▶ **What needs to be done**: The output should consist solely of the line containing "xmaduras.com (99, 2543)" and the lines that follow it through the end of the data below.

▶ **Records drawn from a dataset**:
▶

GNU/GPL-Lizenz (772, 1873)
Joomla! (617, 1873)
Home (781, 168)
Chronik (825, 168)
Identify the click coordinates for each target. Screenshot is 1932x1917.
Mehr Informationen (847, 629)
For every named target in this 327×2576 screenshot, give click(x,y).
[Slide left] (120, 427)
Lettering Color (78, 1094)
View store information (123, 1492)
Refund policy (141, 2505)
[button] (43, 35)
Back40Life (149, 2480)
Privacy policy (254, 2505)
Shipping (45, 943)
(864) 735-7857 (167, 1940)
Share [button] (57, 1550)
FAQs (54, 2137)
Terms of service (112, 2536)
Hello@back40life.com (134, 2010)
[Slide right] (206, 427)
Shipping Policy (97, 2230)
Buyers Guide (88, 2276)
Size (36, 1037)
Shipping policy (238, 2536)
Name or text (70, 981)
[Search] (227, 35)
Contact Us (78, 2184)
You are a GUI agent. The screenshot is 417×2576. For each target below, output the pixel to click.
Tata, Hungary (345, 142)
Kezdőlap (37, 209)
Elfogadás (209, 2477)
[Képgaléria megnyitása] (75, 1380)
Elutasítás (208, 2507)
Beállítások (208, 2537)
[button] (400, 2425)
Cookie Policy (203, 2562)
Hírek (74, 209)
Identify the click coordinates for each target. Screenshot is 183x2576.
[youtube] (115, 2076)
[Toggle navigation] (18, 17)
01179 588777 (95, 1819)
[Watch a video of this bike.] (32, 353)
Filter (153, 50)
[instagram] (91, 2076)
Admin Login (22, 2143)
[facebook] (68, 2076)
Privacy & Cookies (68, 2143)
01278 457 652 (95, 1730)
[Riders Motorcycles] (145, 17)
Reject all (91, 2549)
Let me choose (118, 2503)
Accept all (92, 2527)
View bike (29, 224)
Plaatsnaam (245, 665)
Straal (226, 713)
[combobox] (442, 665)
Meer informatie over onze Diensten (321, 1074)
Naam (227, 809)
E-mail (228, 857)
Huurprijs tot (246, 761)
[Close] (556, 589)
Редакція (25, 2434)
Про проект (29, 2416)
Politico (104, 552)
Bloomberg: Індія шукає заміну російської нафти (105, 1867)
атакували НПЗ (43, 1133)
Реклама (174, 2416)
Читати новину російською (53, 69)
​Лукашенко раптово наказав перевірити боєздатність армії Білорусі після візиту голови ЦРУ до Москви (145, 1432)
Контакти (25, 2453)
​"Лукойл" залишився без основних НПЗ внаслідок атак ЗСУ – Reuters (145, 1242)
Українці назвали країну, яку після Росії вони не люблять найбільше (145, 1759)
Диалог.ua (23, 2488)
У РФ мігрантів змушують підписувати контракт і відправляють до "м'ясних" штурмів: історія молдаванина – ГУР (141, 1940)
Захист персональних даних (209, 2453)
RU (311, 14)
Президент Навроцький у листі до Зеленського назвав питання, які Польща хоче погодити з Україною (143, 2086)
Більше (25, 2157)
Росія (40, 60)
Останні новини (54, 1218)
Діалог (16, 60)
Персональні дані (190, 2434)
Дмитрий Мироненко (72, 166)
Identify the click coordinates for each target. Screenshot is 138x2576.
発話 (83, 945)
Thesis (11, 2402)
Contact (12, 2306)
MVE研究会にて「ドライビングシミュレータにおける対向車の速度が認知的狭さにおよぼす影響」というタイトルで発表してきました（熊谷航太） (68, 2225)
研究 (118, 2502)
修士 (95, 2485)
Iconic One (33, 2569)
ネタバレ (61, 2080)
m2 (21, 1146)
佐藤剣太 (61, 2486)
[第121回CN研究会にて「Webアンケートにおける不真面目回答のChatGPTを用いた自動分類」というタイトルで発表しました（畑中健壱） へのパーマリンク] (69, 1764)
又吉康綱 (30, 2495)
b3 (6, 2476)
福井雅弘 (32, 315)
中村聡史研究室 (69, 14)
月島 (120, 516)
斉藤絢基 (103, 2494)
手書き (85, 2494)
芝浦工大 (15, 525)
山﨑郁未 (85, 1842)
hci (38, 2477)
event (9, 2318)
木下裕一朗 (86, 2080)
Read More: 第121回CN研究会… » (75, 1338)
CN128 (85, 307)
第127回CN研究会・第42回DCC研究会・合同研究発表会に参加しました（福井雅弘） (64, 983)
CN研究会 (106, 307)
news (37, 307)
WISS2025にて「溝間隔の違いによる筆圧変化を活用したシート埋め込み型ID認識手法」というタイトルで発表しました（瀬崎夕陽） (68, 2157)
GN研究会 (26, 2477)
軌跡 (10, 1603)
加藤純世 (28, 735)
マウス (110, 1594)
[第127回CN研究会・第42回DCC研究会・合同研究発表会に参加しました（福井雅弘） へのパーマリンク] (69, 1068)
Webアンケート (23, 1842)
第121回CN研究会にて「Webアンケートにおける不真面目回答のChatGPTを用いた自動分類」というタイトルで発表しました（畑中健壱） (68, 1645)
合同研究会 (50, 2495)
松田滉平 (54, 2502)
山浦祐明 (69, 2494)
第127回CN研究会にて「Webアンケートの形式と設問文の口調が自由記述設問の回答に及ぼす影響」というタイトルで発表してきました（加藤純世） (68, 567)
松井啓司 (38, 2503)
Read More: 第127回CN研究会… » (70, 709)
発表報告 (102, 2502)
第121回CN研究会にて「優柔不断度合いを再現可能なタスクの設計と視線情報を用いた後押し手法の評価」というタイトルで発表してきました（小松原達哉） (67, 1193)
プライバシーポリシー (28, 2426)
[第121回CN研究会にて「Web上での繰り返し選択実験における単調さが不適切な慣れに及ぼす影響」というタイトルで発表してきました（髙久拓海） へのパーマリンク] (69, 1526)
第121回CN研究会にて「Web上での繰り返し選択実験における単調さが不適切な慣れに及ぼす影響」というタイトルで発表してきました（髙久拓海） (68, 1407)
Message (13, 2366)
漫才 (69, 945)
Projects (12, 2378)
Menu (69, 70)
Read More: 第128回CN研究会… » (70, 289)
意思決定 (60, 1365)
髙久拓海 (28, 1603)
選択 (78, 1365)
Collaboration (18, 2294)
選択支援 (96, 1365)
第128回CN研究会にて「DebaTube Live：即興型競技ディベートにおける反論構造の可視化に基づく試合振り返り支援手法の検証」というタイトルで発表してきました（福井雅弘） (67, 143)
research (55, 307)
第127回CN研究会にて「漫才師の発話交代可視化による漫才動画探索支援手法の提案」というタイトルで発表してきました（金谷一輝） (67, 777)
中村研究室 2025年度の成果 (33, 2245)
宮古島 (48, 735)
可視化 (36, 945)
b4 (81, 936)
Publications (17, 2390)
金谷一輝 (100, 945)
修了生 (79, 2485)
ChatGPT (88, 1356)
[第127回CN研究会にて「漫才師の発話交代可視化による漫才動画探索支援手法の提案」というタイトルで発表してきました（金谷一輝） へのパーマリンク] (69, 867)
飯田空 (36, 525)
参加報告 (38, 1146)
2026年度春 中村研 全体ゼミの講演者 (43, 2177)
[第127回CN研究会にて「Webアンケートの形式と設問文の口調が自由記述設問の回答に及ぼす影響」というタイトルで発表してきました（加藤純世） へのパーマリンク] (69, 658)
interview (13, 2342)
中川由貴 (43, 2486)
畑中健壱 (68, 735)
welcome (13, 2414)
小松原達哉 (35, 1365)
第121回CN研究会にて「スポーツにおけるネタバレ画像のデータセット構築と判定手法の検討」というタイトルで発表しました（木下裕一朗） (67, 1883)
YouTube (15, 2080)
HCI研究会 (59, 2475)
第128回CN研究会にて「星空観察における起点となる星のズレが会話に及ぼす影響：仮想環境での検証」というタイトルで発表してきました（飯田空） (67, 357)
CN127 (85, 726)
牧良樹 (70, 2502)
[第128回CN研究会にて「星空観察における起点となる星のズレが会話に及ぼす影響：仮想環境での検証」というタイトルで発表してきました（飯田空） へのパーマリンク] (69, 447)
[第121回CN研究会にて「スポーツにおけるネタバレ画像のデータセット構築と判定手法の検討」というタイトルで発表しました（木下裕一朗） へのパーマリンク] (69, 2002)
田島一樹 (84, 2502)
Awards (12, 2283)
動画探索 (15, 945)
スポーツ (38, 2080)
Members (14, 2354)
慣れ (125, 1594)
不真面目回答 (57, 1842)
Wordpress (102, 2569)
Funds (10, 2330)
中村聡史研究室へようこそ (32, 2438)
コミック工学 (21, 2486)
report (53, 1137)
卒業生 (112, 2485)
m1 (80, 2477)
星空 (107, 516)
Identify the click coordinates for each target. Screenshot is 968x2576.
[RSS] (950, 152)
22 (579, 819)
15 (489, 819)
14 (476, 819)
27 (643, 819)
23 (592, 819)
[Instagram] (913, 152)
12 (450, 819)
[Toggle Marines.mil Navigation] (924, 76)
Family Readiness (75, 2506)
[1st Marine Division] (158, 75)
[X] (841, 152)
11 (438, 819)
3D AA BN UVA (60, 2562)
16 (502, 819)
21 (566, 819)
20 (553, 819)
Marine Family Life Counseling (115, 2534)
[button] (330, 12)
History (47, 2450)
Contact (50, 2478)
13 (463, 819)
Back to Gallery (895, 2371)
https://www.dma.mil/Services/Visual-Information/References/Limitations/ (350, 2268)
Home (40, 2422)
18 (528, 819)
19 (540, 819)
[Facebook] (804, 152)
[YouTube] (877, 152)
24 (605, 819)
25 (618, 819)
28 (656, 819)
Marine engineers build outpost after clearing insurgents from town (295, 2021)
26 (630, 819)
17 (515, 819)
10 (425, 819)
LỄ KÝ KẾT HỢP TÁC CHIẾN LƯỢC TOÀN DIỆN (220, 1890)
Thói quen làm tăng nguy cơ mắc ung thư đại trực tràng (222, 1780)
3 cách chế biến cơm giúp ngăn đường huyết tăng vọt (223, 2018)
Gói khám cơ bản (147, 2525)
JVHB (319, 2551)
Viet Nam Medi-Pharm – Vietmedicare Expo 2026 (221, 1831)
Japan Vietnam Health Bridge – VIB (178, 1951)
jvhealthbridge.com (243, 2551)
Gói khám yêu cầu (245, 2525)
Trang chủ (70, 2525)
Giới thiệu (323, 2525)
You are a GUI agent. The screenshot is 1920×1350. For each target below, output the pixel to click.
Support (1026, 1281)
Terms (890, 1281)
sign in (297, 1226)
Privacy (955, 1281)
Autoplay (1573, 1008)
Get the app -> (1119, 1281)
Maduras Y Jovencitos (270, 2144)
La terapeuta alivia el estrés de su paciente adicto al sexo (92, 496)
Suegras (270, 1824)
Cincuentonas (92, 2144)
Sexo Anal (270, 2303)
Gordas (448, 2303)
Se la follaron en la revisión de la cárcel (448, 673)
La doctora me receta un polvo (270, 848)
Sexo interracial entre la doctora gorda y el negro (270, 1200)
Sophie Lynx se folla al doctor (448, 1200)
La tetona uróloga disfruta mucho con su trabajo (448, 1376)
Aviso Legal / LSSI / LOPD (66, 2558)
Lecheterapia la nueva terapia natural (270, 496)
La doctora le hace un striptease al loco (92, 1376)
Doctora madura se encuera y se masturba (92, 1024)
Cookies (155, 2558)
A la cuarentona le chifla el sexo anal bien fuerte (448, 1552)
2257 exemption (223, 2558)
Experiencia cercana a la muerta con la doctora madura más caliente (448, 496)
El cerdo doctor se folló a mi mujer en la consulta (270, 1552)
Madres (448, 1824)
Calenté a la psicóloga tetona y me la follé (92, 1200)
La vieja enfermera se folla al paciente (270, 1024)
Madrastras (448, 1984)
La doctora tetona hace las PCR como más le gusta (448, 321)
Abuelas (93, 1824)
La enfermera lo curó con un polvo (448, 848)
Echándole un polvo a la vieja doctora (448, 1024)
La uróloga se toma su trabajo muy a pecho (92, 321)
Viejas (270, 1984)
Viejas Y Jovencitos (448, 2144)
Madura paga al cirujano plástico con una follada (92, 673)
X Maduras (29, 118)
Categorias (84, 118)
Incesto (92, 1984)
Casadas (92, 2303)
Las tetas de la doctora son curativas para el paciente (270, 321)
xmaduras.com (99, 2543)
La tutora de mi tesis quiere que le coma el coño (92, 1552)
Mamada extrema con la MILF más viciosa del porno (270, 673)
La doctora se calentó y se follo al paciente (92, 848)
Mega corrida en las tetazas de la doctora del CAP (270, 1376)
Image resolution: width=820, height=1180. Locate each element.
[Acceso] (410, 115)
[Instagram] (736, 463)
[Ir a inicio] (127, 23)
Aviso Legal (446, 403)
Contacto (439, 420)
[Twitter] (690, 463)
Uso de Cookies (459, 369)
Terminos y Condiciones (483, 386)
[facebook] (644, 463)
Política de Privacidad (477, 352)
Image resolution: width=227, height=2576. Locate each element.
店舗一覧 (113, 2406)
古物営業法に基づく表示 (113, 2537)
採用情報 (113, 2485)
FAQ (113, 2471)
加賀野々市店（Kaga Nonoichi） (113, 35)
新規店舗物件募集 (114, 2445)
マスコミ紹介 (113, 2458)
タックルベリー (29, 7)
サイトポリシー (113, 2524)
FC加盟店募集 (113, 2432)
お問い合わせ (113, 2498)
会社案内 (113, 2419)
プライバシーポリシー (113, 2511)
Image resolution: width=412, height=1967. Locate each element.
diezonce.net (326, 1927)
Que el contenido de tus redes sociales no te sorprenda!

◀

▶ **Written response**:
xmaduras.com (99, 2543)
La tutora de mi tesis quiere que le coma el coño (92, 1552)
Mamada extrema con la MILF más viciosa del porno (270, 673)
La doctora se calentó y se follo al paciente (92, 848)
Mega corrida en las tetazas de la doctora del CAP (270, 1376)
Image resolution: width=820, height=1180. Locate each element.
[Acceso] (410, 115)
[Instagram] (736, 463)
[Ir a inicio] (127, 23)
Aviso Legal (446, 403)
Contacto (439, 420)
[Twitter] (690, 463)
Uso de Cookies (459, 369)
Terminos y Condiciones (483, 386)
[facebook] (644, 463)
Política de Privacidad (477, 352)
Image resolution: width=227, height=2576. Locate each element.
店舗一覧 (113, 2406)
古物営業法に基づく表示 (113, 2537)
採用情報 (113, 2485)
FAQ (113, 2471)
加賀野々市店（Kaga Nonoichi） (113, 35)
新規店舗物件募集 (114, 2445)
マスコミ紹介 (113, 2458)
タックルベリー (29, 7)
サイトポリシー (113, 2524)
FC加盟店募集 (113, 2432)
お問い合わせ (113, 2498)
会社案内 (113, 2419)
プライバシーポリシー (113, 2511)
Image resolution: width=412, height=1967. Locate each element.
diezonce.net (326, 1927)
Que el contenido de tus redes sociales no te sorprenda!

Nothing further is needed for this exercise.